Health for All — Will It Ever Become a Reality? A Senior’s lament

Diabesity Decodified - Is Food the root cause of Type 2 Diabetes Mellitus pandemic? · Pandiyan Natarajan

March 21, 202618m 47s

Audio is streamed directly from the publisher (content.rss.com) as published in their RSS feed. Play Podcasts does not host this file. Rights-holders can request removal through the copyright & takedown page.

Show Notes

Health for All — Will It Ever Become a Reality? A Senior’s lament

In 1978, the WHO made the Alma-Ata Declaration and made a bold promise: Health for All by the year 2000.

It was a. Great vision — rooted in equity, justice, & the belief that basic healthcare is a fundamental human right.

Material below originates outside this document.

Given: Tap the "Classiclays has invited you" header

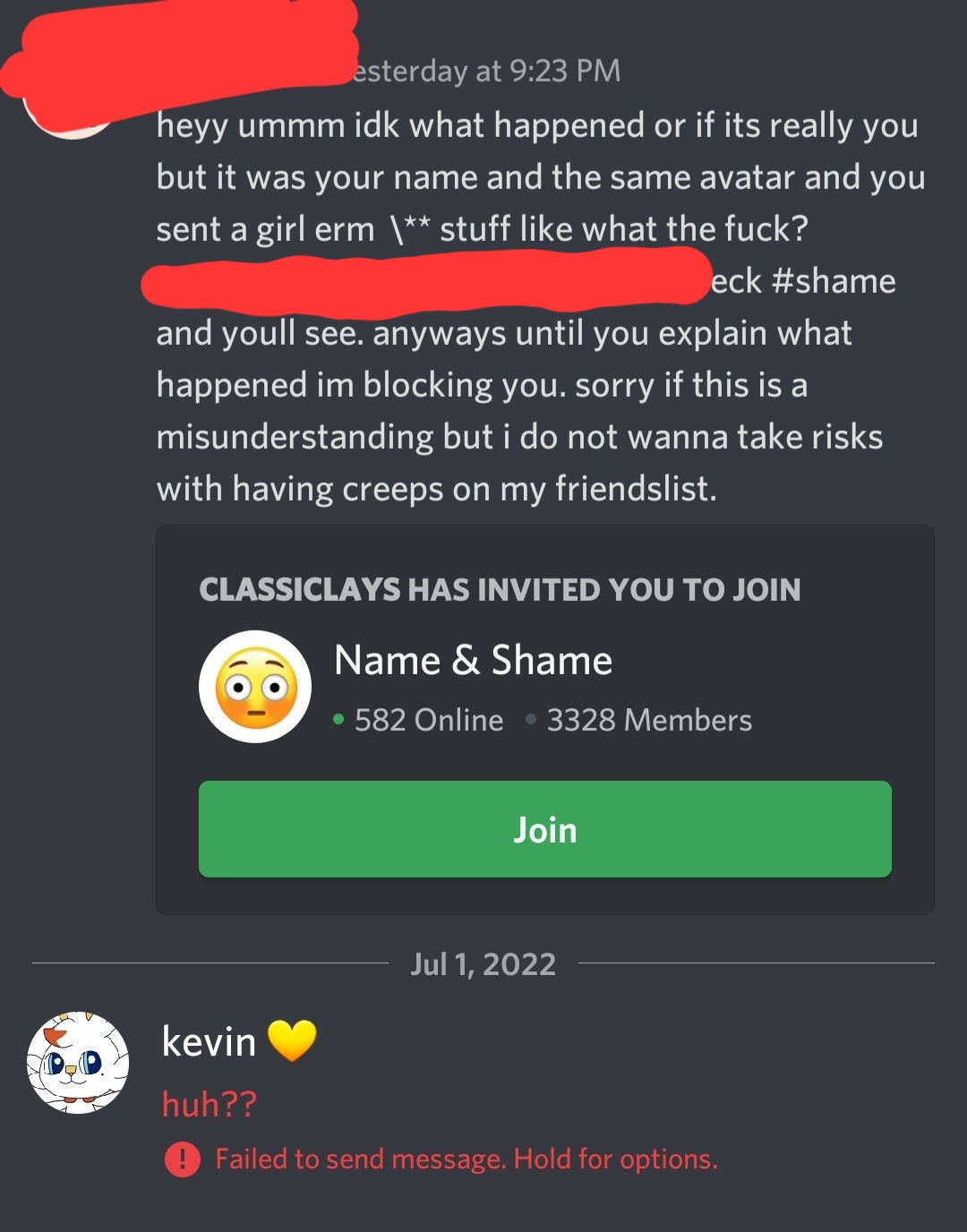Looking at the screenshot, I should pos(500,590).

The year 2000 came & went. We were nowhere near our goal.

The goalpost was shifted — to 2020. Yet it remains a pipe dream.

Today, amid ongoing conflicts, widening inequalities, and fragmented priorities, the question lingers:

Will “Health for All” ever become a reality?

Health: Our Most Tangible Possession

Of all that we strive for — wealth, success, power, status — health is still the most tangible and indispensable possession.

Without it, everything else becomes fragile.

And yet, we continue to treat health as an afterthought rather than a foundation.

An Uncomfortable Truth

Basic health for all is not a distant, unattainable dream.

It is the simplest goals we have set ourselves. It is achievable if we put our collective efforts to reach it.

It does not require:

  • Sophisticated equipment
  • High-technology medicine
  • Expensive infrastructure
  • Towering hospitals

What it requires is far more fundamental — and far more difficult.

The Simplicity We Overlook

Basic health rests on principles we have always known:

  • Nutritious food
  • In appropriate quantities
  • At appropriate times
  • Adequate sleep
  • Regular physical activity
  • A life with less stress
  • Freedom from dependence on alcohol, tobacco, and other harmful substances

They are matters of understanding, discipline, and choice.

From Policy to Personal Responsibility

“Health for All” is our responsibility, not just governments and systems.

But health is not delivered only through policies.

It is lived — daily — through personal decisions.

Health is both:

  • A private responsibility, and
  • A public commitment

Everyone, each family, and each community has a role that cannot be outsourced.

Each family, society, city and nation must take care of its own members.

Health and Wealth: A Two-Way Street

Wealth undoubtedly enables better access to healthcare.

But the reverse is equally true — and often underestimated.

A healthy population is the greatest asset any nation can possess. It drives productivity, creativity, and sustainable economic growth.

Health creates wealth.

And wealth sustains health.

They are not competing priorities — they are complementary forces.

A Practitioner’s Reflection

We have become exceptionally good at treating disease.

But far less effective at creating health.

We invest heavily in curing illness, yet comparatively little in preventing it.

The irony is striking — we are surrounded by advanced medicine, yet basic health continues to elude large sections of humanity.

Where Do We Go from Here?

Perhaps the real question is not whether “Health for All” is achievable.

It is.

Until health becomes a felt need — not just in times of illness, but as a way of life — the vision will remain unfulfilled.

A Hope That Persists

And yet, there is reason for hope.

The path to “Health for All” lies in alignment — between knowledge and action, between policy and practice, between society and self.

Closing Thought

The journey to “Health for All” begins when each of us chooses to make health our priority. It is not a distant dream — it is a daily choice.